For the final challenge over at
tvrealm we were supposed to create a "Fandom Realm" populated with tv characters who are in opposition to one another. I chose to do one on "The Law & The Lawless", in which I set the 'law' against the 'vigilantes'. One of the things we could do was meta.
I was trolling through
TV Tropes, planning on doing a meta on vigilante justice shows - Burn Notice, Person of Interest, Leverage. Kind of a random pick, but they covered the scope. Only, to my great surprise, there are hardly any tropes that deal with “vigilante”. In fact, under live TV you really only have
Vigilante Man, and that only lists four shows as being “vigilante” - Dexter, The Shield, Dark Justice and Person of Interest. All the rest of the examples are individuals/villains that appeared on various shows.
I thought that was odd. After all, the definition of vigilante is fairly straightforward: : a member of a volunteer committee organized to suppress and punish crime summarily (as when the processes of law are viewed as inadequate); a self-appointed doer of justice. All three of my chosen shows have that, why would only Person of Interest be listed under the trope? And to be completely honest, it doesn’t actually say that the characters in Person of Interest are vigilantes or that the show is about vigilantism, it just comments that “It's significant that the mysterious Mr.
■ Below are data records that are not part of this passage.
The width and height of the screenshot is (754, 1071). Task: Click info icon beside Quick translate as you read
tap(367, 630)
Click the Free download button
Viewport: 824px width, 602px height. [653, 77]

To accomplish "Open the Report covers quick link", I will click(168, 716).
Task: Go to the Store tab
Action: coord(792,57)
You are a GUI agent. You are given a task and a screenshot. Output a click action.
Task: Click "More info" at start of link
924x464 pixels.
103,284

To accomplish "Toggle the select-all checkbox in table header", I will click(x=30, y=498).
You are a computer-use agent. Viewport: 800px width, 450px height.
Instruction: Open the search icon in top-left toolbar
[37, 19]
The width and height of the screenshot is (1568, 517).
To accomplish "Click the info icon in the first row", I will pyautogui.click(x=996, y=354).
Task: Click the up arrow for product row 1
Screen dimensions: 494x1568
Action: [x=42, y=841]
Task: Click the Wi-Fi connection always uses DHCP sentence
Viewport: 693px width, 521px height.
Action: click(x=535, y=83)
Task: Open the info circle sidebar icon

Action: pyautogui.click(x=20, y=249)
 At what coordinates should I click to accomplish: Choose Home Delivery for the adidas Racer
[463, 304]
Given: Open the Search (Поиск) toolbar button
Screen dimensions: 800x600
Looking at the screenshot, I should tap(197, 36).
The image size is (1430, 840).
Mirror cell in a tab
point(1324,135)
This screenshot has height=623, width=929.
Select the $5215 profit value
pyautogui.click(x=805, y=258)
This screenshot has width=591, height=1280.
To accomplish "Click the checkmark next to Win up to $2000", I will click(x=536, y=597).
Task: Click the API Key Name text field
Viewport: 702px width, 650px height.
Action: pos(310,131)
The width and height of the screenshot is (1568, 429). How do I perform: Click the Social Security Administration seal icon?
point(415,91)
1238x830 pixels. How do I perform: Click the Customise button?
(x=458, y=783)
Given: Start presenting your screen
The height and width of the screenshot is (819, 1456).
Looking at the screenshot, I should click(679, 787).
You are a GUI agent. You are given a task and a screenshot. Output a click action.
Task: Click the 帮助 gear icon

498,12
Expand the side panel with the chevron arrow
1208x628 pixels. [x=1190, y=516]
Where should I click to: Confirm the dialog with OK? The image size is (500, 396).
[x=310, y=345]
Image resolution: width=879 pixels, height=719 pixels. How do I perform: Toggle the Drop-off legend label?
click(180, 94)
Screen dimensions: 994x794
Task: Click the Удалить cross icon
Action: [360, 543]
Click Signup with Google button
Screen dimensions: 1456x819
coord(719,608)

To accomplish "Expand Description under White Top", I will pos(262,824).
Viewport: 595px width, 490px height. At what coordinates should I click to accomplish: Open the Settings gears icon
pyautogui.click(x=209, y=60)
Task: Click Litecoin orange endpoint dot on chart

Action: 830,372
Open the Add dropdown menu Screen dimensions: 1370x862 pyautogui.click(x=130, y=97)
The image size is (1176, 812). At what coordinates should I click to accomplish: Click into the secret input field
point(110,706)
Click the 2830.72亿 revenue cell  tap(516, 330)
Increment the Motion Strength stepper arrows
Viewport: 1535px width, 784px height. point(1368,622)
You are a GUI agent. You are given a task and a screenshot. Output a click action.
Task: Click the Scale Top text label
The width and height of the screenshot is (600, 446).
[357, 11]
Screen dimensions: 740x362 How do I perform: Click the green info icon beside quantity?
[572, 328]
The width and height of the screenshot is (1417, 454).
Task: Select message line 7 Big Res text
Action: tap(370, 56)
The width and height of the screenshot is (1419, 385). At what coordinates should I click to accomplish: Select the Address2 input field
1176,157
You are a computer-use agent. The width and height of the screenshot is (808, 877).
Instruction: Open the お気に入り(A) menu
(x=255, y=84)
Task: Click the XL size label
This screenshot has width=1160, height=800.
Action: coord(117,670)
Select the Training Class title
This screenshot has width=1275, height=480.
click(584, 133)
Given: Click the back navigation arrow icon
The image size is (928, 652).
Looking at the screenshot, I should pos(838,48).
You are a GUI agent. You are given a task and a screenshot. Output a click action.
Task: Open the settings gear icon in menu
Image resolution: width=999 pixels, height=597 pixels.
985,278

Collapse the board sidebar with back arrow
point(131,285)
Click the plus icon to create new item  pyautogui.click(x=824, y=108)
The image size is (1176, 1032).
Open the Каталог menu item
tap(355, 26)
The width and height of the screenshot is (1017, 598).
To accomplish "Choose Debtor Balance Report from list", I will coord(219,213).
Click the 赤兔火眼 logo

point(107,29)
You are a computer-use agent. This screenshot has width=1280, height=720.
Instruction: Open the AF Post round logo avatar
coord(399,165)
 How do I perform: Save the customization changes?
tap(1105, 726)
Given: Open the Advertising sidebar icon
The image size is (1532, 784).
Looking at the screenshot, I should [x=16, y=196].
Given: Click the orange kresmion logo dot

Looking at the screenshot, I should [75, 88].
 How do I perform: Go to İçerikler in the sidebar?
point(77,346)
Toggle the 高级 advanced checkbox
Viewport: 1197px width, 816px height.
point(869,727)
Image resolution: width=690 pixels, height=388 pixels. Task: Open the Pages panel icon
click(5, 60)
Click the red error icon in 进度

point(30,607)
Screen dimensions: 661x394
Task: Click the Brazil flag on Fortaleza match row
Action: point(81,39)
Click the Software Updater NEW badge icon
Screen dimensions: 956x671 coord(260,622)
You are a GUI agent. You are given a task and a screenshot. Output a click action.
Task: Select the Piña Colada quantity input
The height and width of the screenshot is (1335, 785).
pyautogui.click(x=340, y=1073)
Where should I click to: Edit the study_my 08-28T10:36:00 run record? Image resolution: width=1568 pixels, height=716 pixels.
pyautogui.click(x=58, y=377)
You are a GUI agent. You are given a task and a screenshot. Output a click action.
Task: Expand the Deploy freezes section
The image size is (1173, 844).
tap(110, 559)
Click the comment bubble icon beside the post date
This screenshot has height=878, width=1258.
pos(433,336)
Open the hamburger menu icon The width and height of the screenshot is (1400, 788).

Finch recruited a former CIA assassin to do his
We Help the Helpless work rather than a private detective.” Huh?
The problem is, I think, TV Tropes defines vigilante in a much narrower way than the actual definition. In order to be a vigilante, TV Tropes requires murder of the suspected bad guy. In the opening the definition states “The Vigilante Man is a man who brings criminals to justice by any means necessary, even if it means killing the criminals outright”. It
It’s the reason why Reese’s history as an assassin taints the show, even though he doesn’t kill people on the show itself.
It’s really not just TV Tropes, either. I’m sure if you went around and asked people if - say Robin Hood - is a vigilante, most people would say no. Robin Hood does something that we cheer - he rights an injustice something we all want - while “vigilante” carries a negative connotation with it. A vigilante is someone who is someone who is obsessed and therefore untrustworthy. They are someone who will - inevitably - target an innocent. After all, if a system that is based on the presumption of innocence and an adversarial set up to present evidence to an impartial 12 person jury can make a mistake, you know that one person, starting from the assumption of guilt, is bound to have a few false positives.
It’s the reason why the writers of these fictions work so hard to make the bad guys so obviously bad. Look at Leverage. In Leverage the villains are all so blatantly evil that if the show were being filmed in black and white they’d all be twirling their mustaches while tying helpless women to train tracks. They do this so that the viewers don’t ever start thinking that The Leverage crew could be making a mistake or going after people who may not really “deserve” it. It places the clearly out the of realm of “vigilante”.
Only that’s what they are. Vigilantes. The “odds against you”, the “we help the helpless”, the “we provide leverage” lines? They’re wonderful; they speak to our need for justice, our desire to have some powerful ally to fight for us all the times when the world spins in its uncaring way. We have a need for justice and revenge. It’s why vigilantism is such a powerful draw - and such a dangerous road.
It says a lot about our society that we see the danger in it. The fact that, in order to have people accept vigilante justice, writers have to make those moral distinctions so glaringly obvious proves that we understand problems of such actions. Which is a positive thing, really.